Ecco quindi Oliver Dake, soldato integerrimo dell’OPR, che entra in scena sulle note elettriche e selvagge di “Jump Into the Fire” (squisito riferimento a Goodfellas) per rivoltare le tasche alla condotta di Rhoades, funambolo stretto ultimamente tra orgoglio personale, dovere e conflitto di interesse. Le possibilità che il personaggio si riveli una spina nel fianco per i piani del procuratore sono alte quanto le potenzialità di una figura di rottura nel liquido marasma di dati e informazioni, sotterfugi sovrapposti e bugie assassine. Sembra molto probabile che sarà proprio il contatto di questo personaggio con gli anelli deboli a risolvere le distanze che ancora tengono separati i due protagonisti, come dimostra il colpo di scena sul finale dell’episodio, che apre un eccitante ventaglio di possibilità creative: supporto di una trama votata alla chiarezza del gioco, ma anche garante della sua naturale imprevedibilità.
In ogni caso, pur aderendo agli stilemi necessariamente imposti dall’ambientazione, Billions rimane il palcoscenico di una sanguinosa guerra psicologica, che procede per vie traverse o per strade più dirette a seconda del ritmo. Sono le personalità a contare e, gioco forza, la loro profondità. L’episodio, infatti, veicolato dal lavoro di eccezione degli attori, riconferma l’attenzione millimetrica ai dissidi che dominano le scelte dei protagonisti, considerando che sono proprio questi a slanciarli in una dimensione tridimensionale ed elettrica, a contatto con la sensibilità propria del racconto contemporaneo.
Il rischio è una forma di dissidio doppio: di per sé inteso in veste finanziaria e strategica, ma anche proiezione reale di un pericolo che minaccia l’economia interiore dei personaggi, costretti a bilanciarsi continuamente, scegliendo tra attacco e difesa o attacco mascherato da difesa e viceversa.
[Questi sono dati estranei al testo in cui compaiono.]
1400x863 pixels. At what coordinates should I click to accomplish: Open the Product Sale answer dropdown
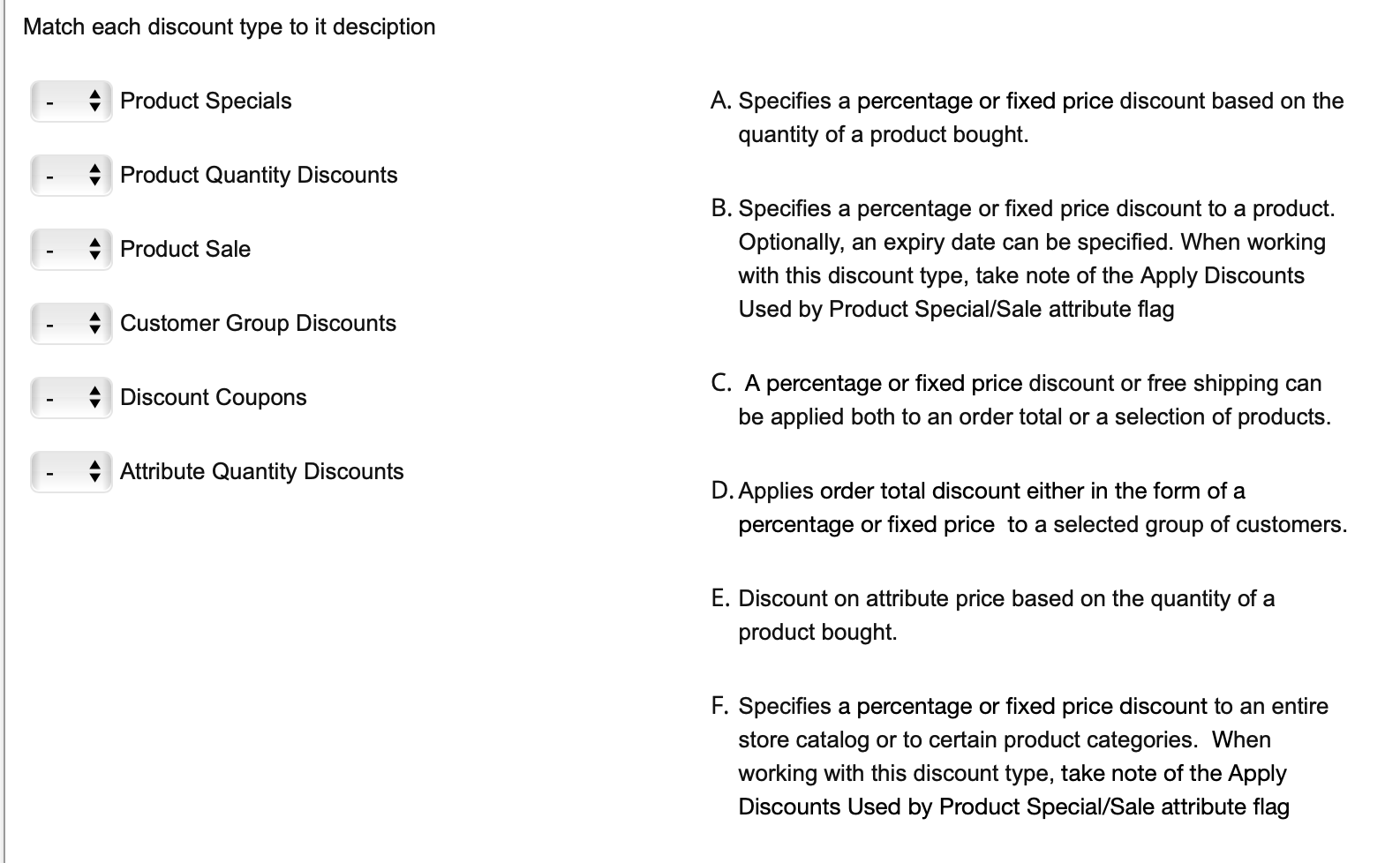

Di conseguenza la gestione del rischio diventa fondamentale, sia come chiave di volta per interpretare i personaggi, sia per impostare un codice di comportamento che chiarifichi mosse e motivazioni delle pedine in gioco. La presenza poi del personaggio di Wendy, incastrato tra i due gladiatori come un elemento in grado di smontarli e rimontarli a proprio piacimento, eleva il discorso al quadrato e ammassa peso psicologico a qualsiasi mossa compiuta.
“Risk Management” è quindi una première eccellente che conferma i caratteri generali della serie e rinnova uno spettacolo virtuoso, realisticamente calato nel suo mondo di interesse ma comunque capace di scalzare parte della concorrenza per l’equazione formata da ricchezza analitica (nelle sculture psicologiche) e coraggio narrativo (nei temi trattati). Non resta che vedere lo sviluppo della partita e attendere la vera entrata nel fuoco.